▶ EXERCISE DIRECTIONS
Copy the data that follows exactly. Include no pictures.

*** DATA IN THIS EXERCISE ***

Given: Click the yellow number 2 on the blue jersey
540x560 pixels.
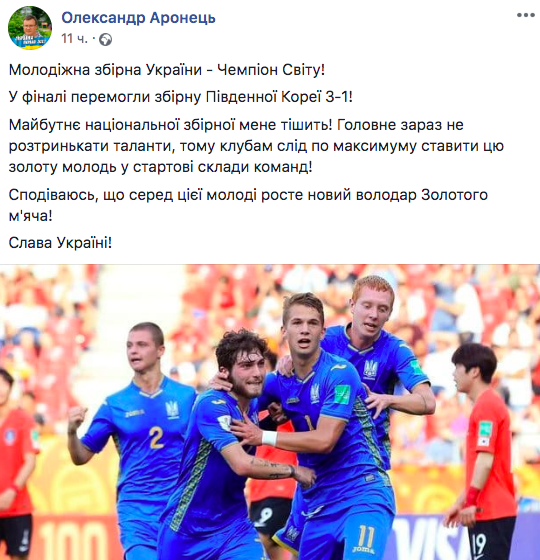Looking at the screenshot, I should click(156, 438).
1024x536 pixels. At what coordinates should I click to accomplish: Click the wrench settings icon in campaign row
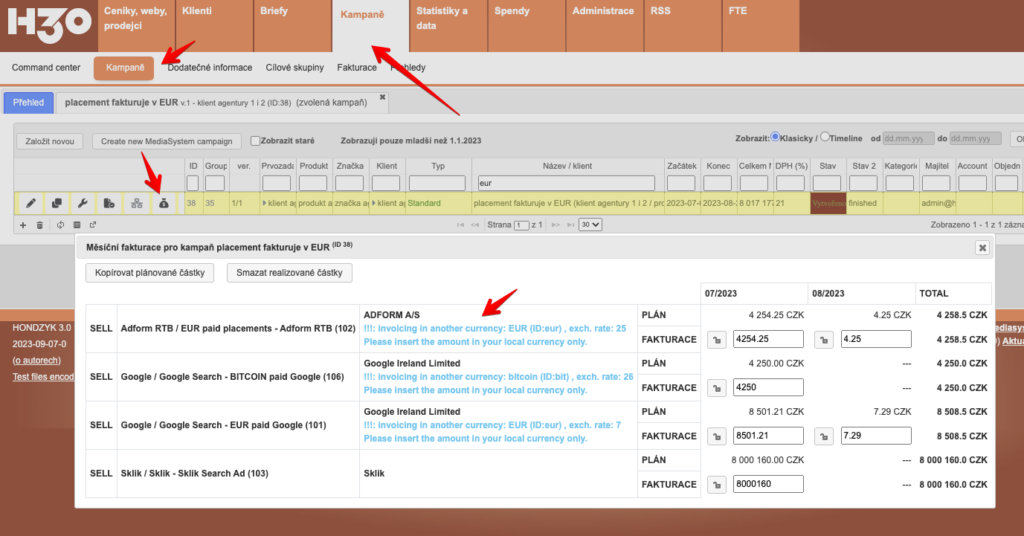pos(83,203)
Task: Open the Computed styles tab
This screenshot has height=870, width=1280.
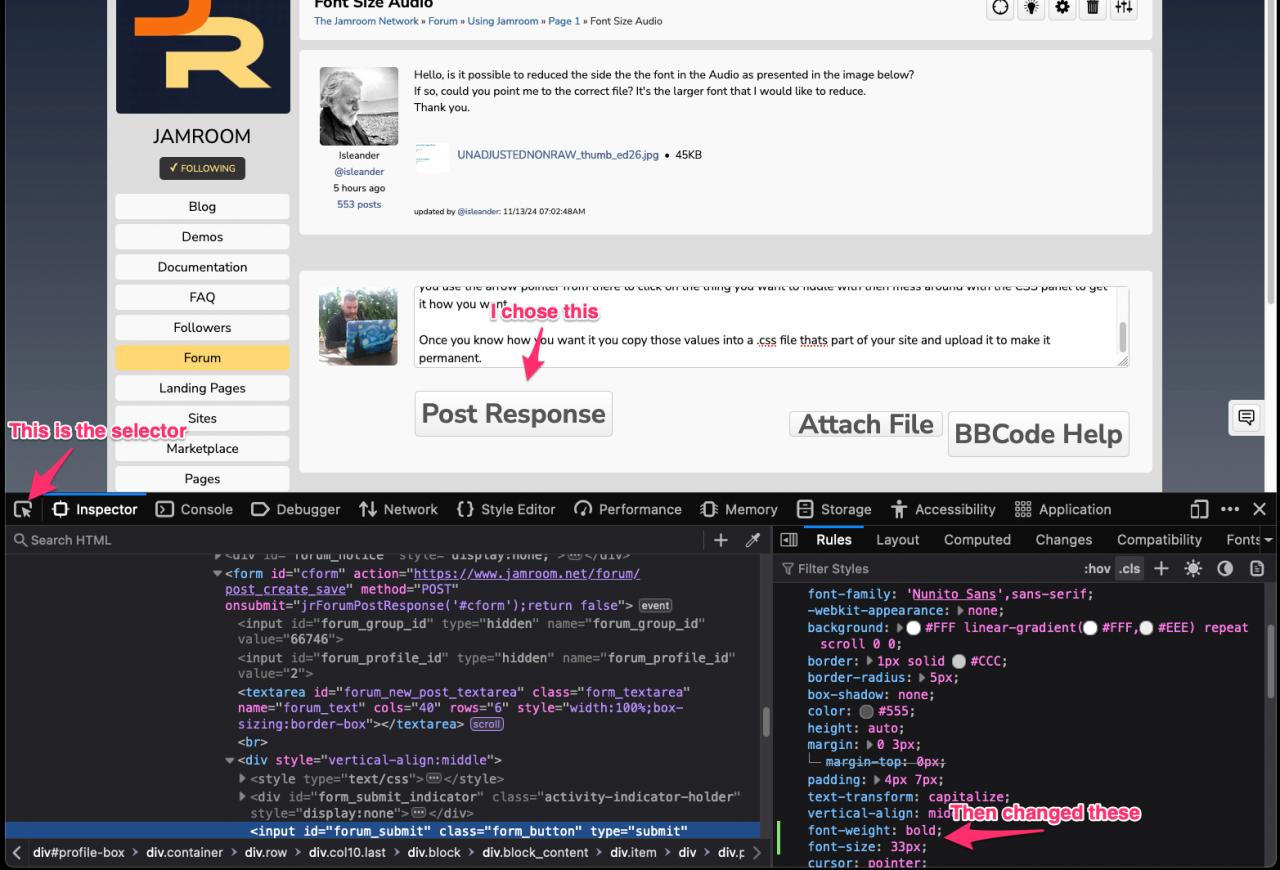Action: pyautogui.click(x=977, y=540)
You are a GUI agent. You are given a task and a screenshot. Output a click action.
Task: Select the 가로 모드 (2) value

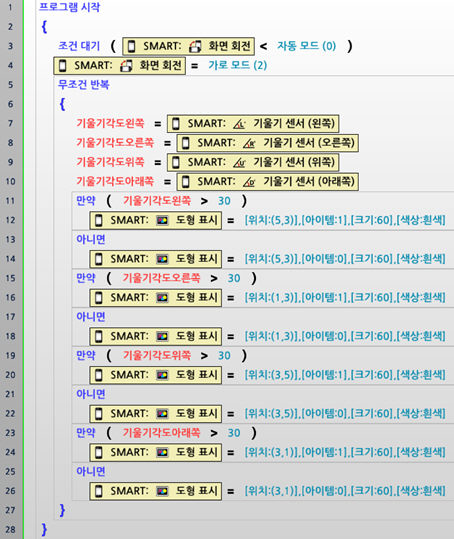(x=237, y=65)
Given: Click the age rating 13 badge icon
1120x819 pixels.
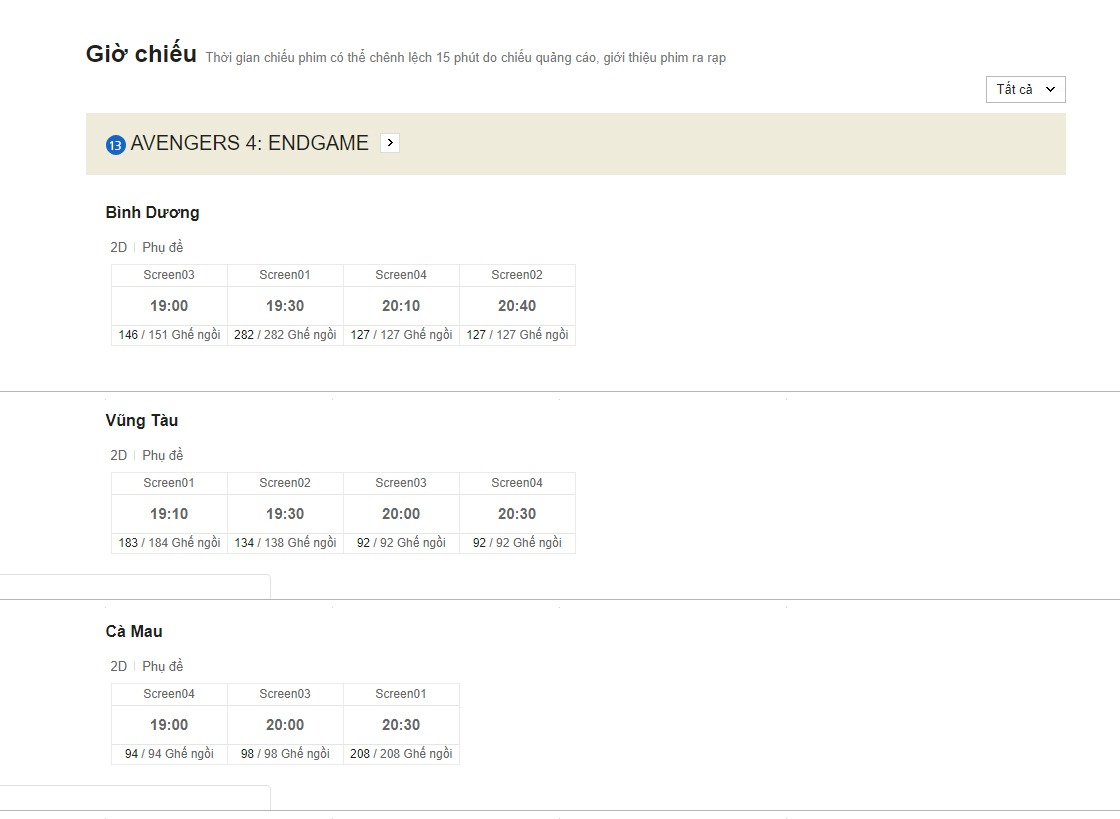Looking at the screenshot, I should 115,145.
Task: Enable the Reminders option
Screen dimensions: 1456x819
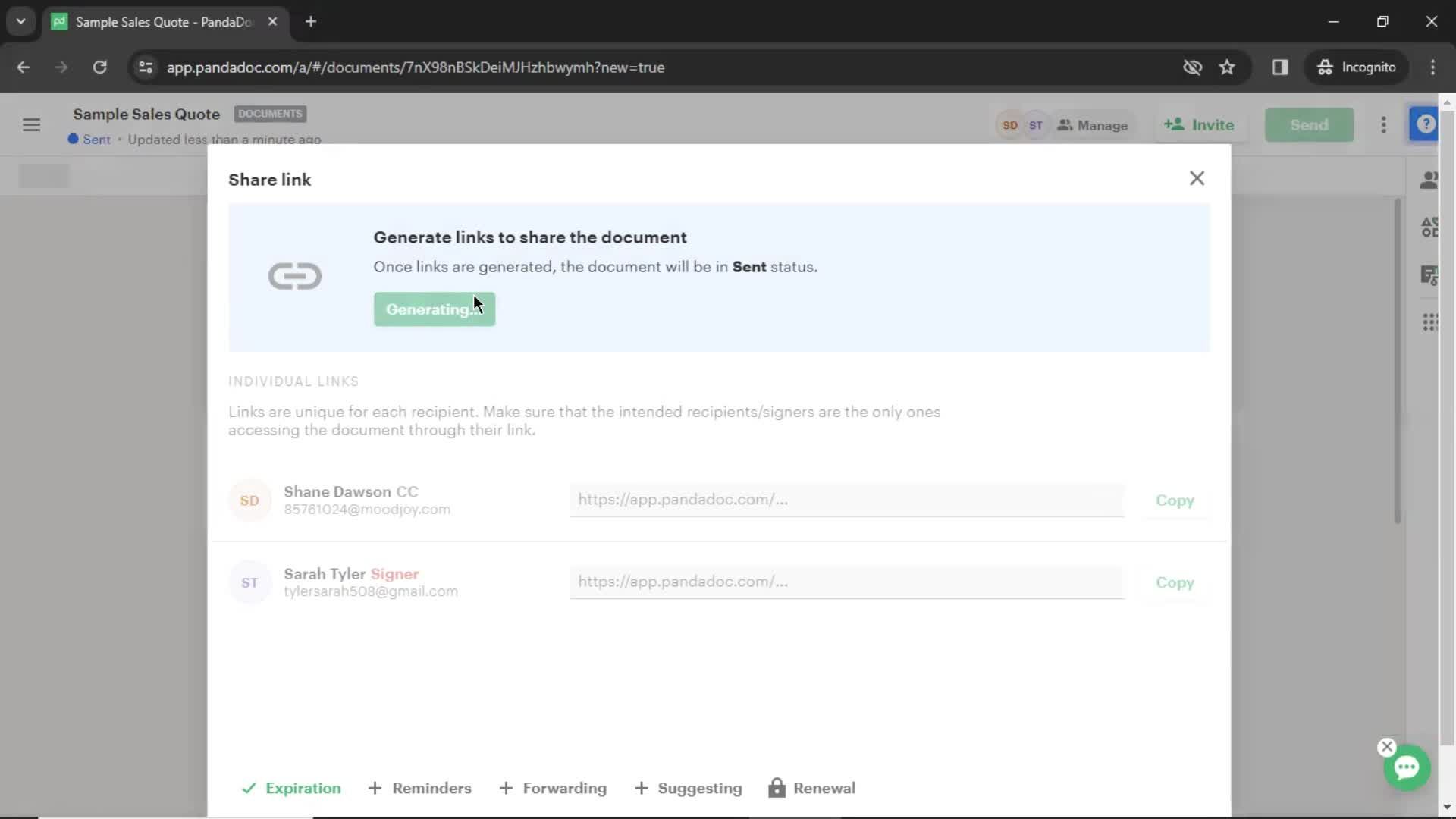Action: click(x=421, y=788)
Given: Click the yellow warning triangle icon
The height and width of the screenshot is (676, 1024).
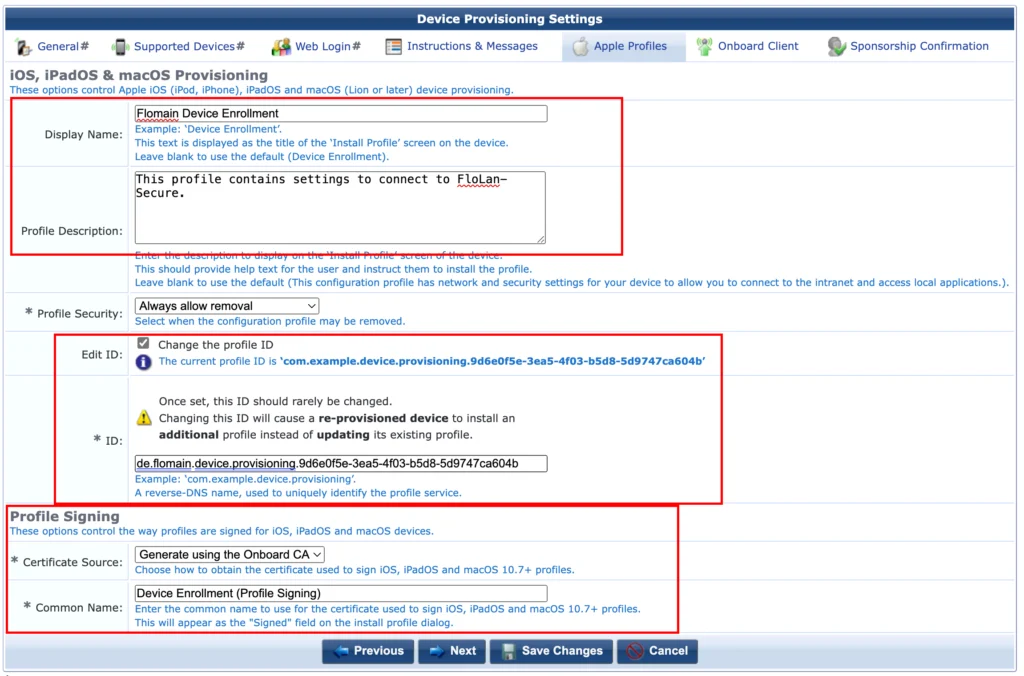Looking at the screenshot, I should point(144,418).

*** End of DATA IN THIS EXERCISE ***

▶ ANSWER BOX
Given: Click the yellow number 2 on the blue jersey
540x560 pixels.
Looking at the screenshot, I should click(156, 438).
1024x536 pixels. At what coordinates should I click to accomplish: Click the wrench settings icon in campaign row
pos(83,203)
Task: Open the Computed styles tab
This screenshot has height=870, width=1280.
Action: pyautogui.click(x=977, y=540)
You are a GUI agent. You are given a task and a screenshot. Output a click action.
Task: Select the 가로 모드 (2) value

(x=237, y=65)
Given: Click the age rating 13 badge icon
1120x819 pixels.
Looking at the screenshot, I should 115,145.
Task: Enable the Reminders option
Screen dimensions: 1456x819
Action: click(x=421, y=788)
Given: Click the yellow warning triangle icon
The height and width of the screenshot is (676, 1024).
Looking at the screenshot, I should point(144,418).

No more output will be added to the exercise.